### WHAT IS NEEDED
Apart from the pictures, every line below needs to be reproduced verbatim.

___ DATA SUPPLIED

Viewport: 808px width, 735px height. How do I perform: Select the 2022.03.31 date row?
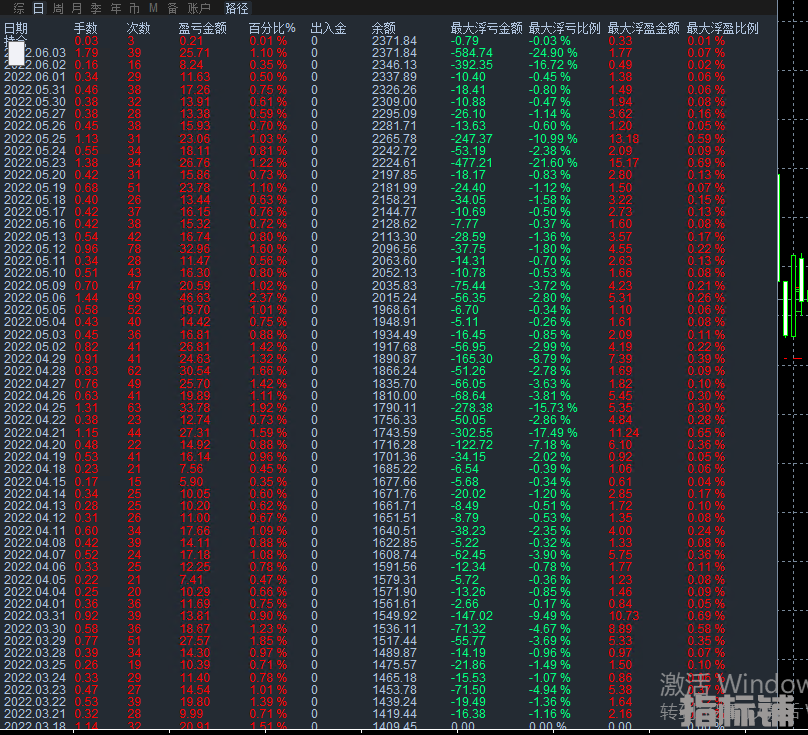(35, 616)
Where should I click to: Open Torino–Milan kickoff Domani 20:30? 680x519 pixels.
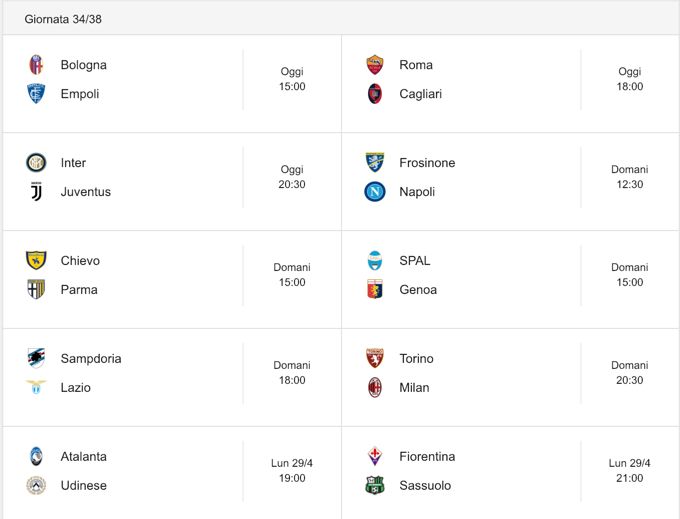[x=630, y=373]
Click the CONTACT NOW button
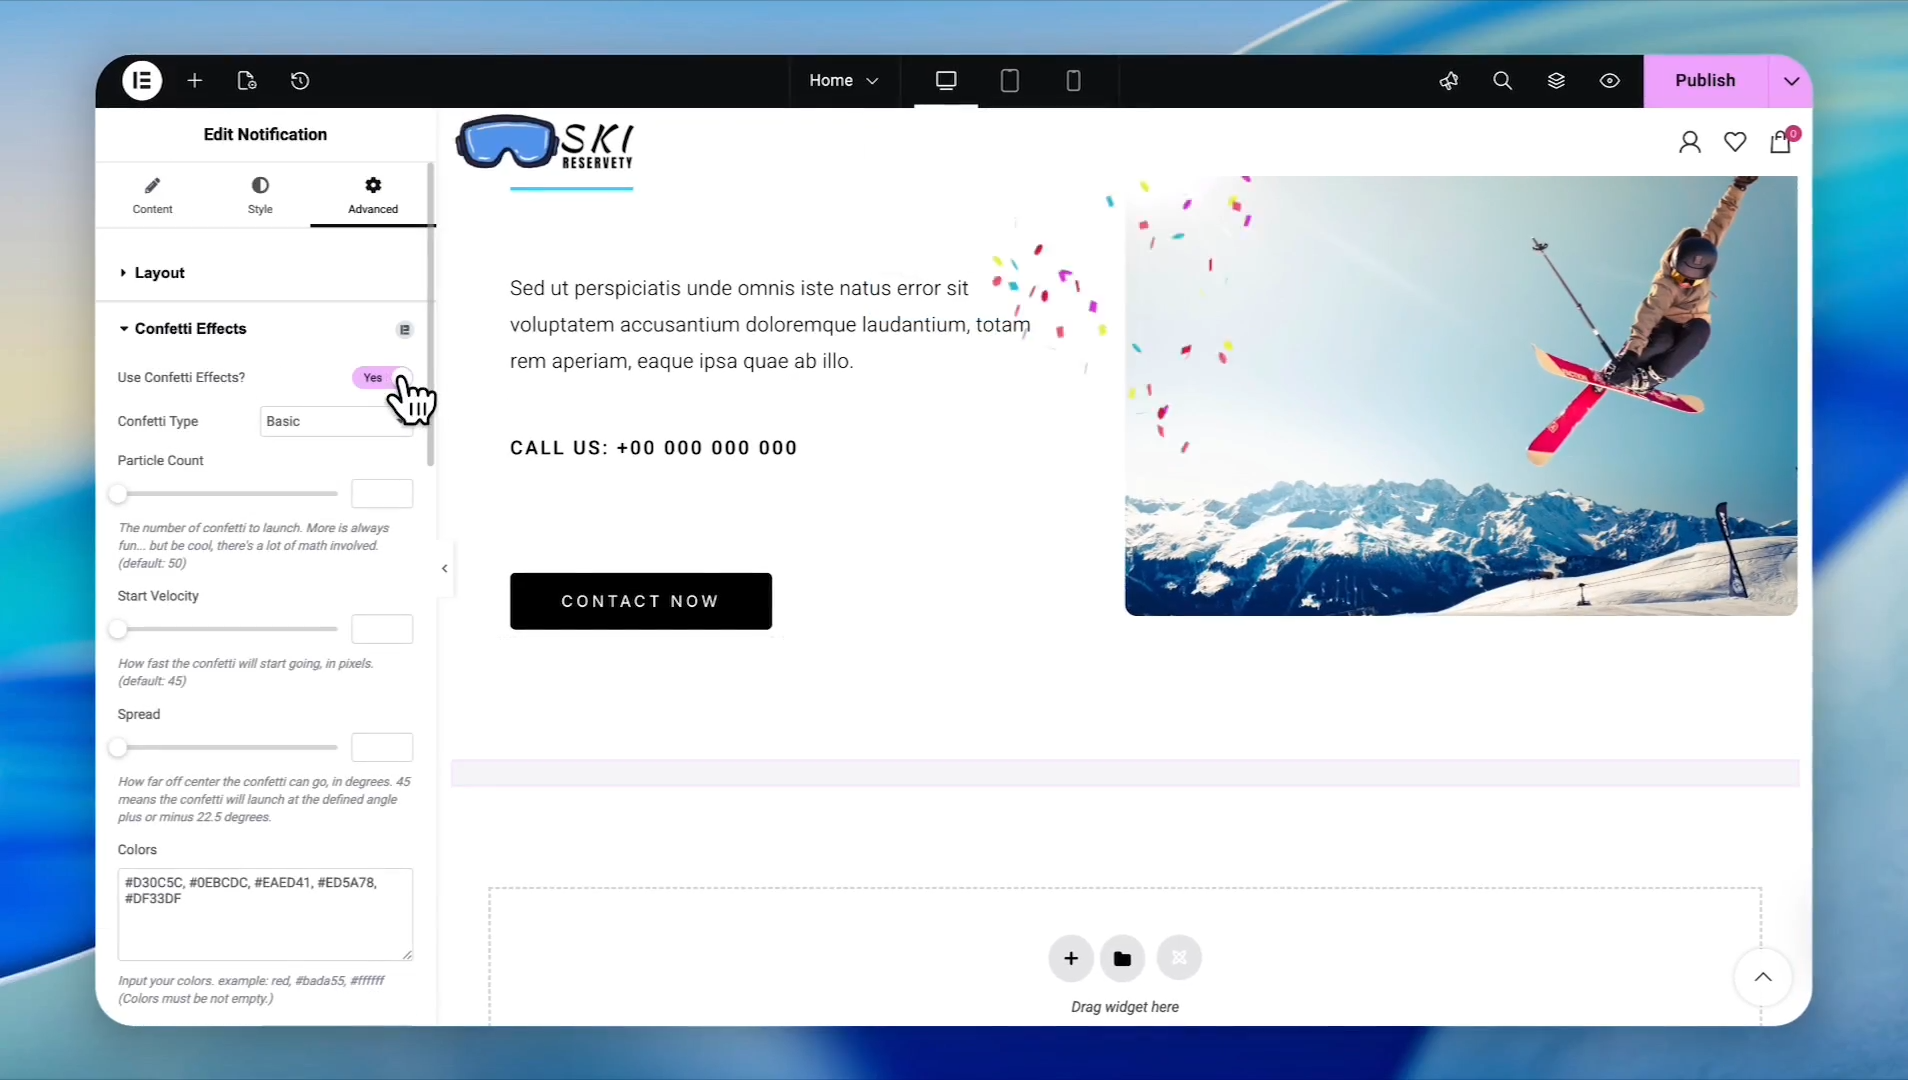This screenshot has width=1908, height=1080. 640,601
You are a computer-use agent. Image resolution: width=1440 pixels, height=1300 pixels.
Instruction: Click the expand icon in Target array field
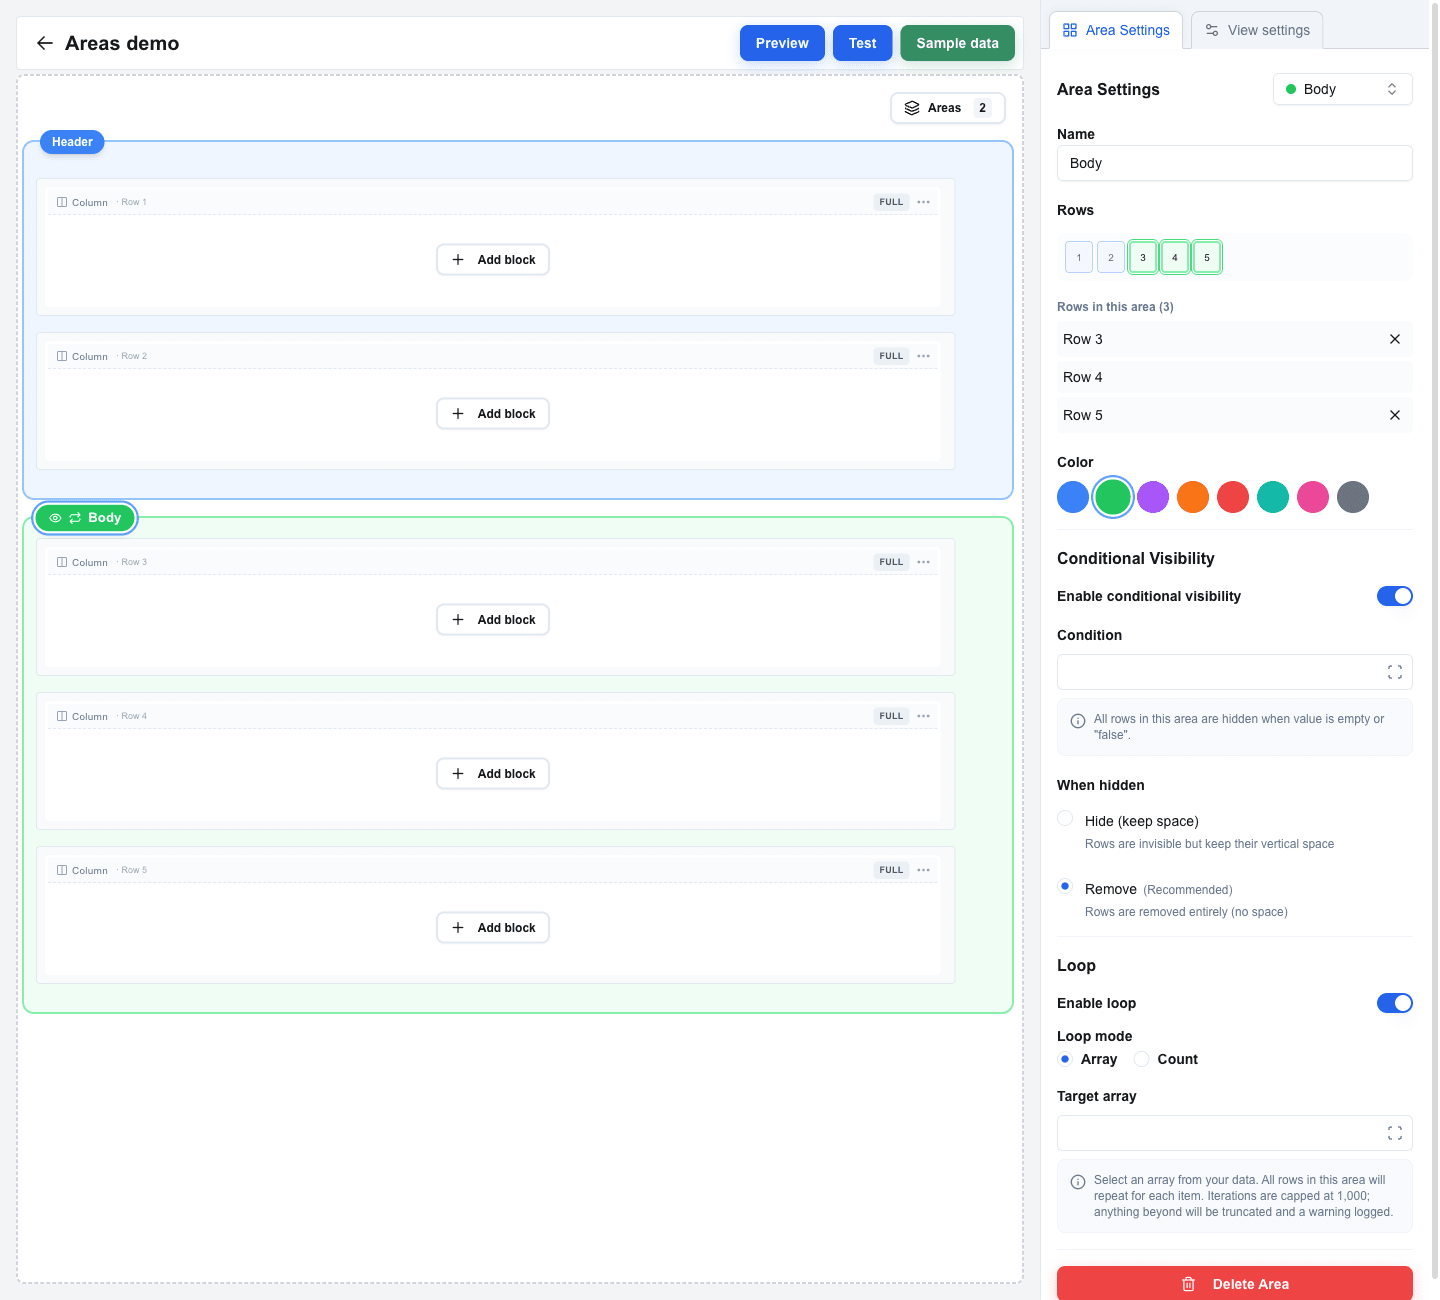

______

### EXERCISE SOLUTION
Viewport: 808px width, 735px height. How do I perform: Select the 2022.03.31 date row?
(35, 616)
Where should I click to: Open Torino–Milan kickoff Domani 20:30? 680x519 pixels.
[x=630, y=373]
Click the CONTACT NOW button
This screenshot has width=1908, height=1080. 640,601
You are a computer-use agent. Image resolution: width=1440 pixels, height=1300 pixels.
Instruction: Click the expand icon in Target array field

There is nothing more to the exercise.